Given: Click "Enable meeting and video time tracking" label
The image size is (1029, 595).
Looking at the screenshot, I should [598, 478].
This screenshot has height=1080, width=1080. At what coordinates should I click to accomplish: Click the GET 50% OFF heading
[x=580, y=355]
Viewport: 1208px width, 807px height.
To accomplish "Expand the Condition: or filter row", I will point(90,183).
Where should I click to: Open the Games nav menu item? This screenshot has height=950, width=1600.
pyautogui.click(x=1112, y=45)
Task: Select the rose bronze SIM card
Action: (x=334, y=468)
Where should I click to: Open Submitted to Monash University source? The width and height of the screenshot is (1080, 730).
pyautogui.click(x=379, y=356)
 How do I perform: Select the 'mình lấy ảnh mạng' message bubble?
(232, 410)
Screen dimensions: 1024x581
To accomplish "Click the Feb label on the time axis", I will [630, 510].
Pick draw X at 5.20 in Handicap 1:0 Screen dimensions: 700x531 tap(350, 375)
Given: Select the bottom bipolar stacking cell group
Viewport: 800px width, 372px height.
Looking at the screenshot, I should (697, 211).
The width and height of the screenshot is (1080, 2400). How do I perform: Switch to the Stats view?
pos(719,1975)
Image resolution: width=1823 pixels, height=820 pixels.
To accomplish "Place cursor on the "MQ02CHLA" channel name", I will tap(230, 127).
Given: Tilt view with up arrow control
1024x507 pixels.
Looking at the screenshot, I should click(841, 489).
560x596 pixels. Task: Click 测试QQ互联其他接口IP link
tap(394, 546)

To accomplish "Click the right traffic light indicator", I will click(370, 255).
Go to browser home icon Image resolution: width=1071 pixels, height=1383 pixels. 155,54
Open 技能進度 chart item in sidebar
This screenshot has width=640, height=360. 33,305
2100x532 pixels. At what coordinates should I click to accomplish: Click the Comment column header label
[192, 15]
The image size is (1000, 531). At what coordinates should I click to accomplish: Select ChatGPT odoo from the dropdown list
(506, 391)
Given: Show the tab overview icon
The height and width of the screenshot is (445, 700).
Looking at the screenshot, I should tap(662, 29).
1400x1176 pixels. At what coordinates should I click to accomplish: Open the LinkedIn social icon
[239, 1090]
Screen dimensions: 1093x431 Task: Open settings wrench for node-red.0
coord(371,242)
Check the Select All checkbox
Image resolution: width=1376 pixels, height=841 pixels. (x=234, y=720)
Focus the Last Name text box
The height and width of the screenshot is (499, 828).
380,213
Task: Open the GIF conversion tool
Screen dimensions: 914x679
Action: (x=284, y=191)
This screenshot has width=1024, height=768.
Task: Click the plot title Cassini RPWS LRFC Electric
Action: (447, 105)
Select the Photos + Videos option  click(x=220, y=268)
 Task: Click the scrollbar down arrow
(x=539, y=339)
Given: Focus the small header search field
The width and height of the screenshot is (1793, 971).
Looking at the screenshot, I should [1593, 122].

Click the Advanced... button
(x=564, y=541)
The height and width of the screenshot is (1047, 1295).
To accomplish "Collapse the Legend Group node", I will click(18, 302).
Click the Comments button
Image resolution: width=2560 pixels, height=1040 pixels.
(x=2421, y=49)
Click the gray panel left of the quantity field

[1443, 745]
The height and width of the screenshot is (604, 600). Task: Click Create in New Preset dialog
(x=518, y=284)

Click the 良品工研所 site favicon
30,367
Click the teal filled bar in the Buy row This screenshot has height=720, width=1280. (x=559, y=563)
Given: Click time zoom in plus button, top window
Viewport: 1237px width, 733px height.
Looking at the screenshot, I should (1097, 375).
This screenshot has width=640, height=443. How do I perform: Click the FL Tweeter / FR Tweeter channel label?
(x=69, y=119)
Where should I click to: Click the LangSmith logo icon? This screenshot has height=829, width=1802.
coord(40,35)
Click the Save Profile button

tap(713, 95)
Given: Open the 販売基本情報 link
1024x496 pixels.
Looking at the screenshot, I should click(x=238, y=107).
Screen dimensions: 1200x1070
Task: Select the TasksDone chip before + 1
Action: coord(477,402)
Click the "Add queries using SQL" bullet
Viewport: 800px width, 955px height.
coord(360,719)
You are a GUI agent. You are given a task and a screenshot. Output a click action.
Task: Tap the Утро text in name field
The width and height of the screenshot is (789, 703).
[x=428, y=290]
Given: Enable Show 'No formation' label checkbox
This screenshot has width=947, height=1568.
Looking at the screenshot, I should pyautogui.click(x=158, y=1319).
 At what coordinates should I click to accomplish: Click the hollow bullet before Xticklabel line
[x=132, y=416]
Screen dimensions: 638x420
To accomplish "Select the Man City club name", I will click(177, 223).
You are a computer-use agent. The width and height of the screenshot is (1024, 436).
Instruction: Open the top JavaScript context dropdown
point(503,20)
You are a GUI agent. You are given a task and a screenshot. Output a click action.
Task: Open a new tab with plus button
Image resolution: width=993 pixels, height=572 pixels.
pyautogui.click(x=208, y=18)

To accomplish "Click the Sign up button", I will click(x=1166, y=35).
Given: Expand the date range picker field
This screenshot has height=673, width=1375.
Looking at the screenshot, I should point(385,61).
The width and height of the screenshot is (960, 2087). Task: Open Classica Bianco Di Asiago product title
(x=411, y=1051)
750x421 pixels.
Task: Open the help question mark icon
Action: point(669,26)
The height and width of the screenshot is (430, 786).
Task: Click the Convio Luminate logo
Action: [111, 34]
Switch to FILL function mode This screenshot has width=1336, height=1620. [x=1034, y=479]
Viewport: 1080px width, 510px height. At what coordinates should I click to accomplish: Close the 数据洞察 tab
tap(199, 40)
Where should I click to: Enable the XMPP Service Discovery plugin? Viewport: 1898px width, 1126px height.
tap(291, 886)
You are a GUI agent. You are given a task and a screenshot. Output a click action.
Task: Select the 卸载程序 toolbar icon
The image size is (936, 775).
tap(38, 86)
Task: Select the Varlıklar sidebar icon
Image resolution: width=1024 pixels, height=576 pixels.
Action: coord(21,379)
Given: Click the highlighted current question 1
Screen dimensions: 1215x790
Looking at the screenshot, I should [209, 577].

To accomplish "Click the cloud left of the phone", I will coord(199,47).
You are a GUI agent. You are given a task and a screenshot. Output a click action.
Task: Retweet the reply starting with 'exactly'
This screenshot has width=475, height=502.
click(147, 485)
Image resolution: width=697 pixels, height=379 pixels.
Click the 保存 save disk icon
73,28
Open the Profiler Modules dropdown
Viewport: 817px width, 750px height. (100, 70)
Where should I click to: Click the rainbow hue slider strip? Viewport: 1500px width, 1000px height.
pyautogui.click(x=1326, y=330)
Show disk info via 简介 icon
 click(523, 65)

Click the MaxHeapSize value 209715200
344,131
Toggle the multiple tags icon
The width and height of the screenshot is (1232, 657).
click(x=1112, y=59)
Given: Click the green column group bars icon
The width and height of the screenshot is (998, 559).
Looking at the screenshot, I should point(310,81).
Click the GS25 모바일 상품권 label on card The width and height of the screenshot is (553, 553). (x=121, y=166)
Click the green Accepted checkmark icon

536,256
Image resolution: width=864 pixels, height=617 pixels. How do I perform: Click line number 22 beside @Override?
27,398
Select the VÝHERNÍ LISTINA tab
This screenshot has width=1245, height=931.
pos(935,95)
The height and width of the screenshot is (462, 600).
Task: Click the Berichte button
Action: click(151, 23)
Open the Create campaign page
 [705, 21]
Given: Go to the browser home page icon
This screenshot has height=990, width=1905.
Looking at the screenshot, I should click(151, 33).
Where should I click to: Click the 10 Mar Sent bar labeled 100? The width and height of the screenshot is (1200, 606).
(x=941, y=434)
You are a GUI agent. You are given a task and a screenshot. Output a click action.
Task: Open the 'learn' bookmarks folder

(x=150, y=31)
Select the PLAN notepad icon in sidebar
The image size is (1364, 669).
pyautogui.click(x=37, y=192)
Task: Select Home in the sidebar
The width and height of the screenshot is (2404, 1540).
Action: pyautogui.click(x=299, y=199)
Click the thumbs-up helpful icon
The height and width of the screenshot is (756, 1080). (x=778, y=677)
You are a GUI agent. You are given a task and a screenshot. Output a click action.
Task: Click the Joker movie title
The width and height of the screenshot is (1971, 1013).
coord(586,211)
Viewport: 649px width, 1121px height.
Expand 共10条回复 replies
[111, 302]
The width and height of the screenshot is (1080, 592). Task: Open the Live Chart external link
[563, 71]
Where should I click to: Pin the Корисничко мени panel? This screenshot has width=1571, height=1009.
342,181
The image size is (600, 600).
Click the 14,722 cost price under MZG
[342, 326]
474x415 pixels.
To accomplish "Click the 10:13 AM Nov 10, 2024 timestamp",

--------------------

▶ Your objective
Would you quote everything above from the line containing "Click the teal" down to the line containing "Task: Open a new tab with plus button"? Include both of those lines and nothing else.

▶ Response to the task
Click the teal filled bar in the Buy row This screenshot has height=720, width=1280. (x=559, y=563)
Given: Click time zoom in plus button, top window
Viewport: 1237px width, 733px height.
Looking at the screenshot, I should (1097, 375).
This screenshot has width=640, height=443. How do I perform: Click the FL Tweeter / FR Tweeter channel label?
(x=69, y=119)
Where should I click to: Click the LangSmith logo icon? This screenshot has height=829, width=1802.
coord(40,35)
Click the Save Profile button

tap(713, 95)
Given: Open the 販売基本情報 link
1024x496 pixels.
Looking at the screenshot, I should click(x=238, y=107).
Screen dimensions: 1200x1070
Task: Select the TasksDone chip before + 1
Action: coord(477,402)
Click the "Add queries using SQL" bullet
Viewport: 800px width, 955px height.
coord(360,719)
You are a GUI agent. You are given a task and a screenshot. Output a click action.
Task: Tap the Утро text in name field
The width and height of the screenshot is (789, 703).
[x=428, y=290]
Given: Enable Show 'No formation' label checkbox
This screenshot has width=947, height=1568.
Looking at the screenshot, I should pyautogui.click(x=158, y=1319).
 At what coordinates should I click to accomplish: Click the hollow bullet before Xticklabel line
[x=132, y=416]
Screen dimensions: 638x420
To accomplish "Select the Man City club name", I will click(177, 223).
You are a computer-use agent. The width and height of the screenshot is (1024, 436).
Instruction: Open the top JavaScript context dropdown
point(503,20)
You are a GUI agent. You are given a task and a screenshot. Output a click action.
Task: Open a new tab with plus button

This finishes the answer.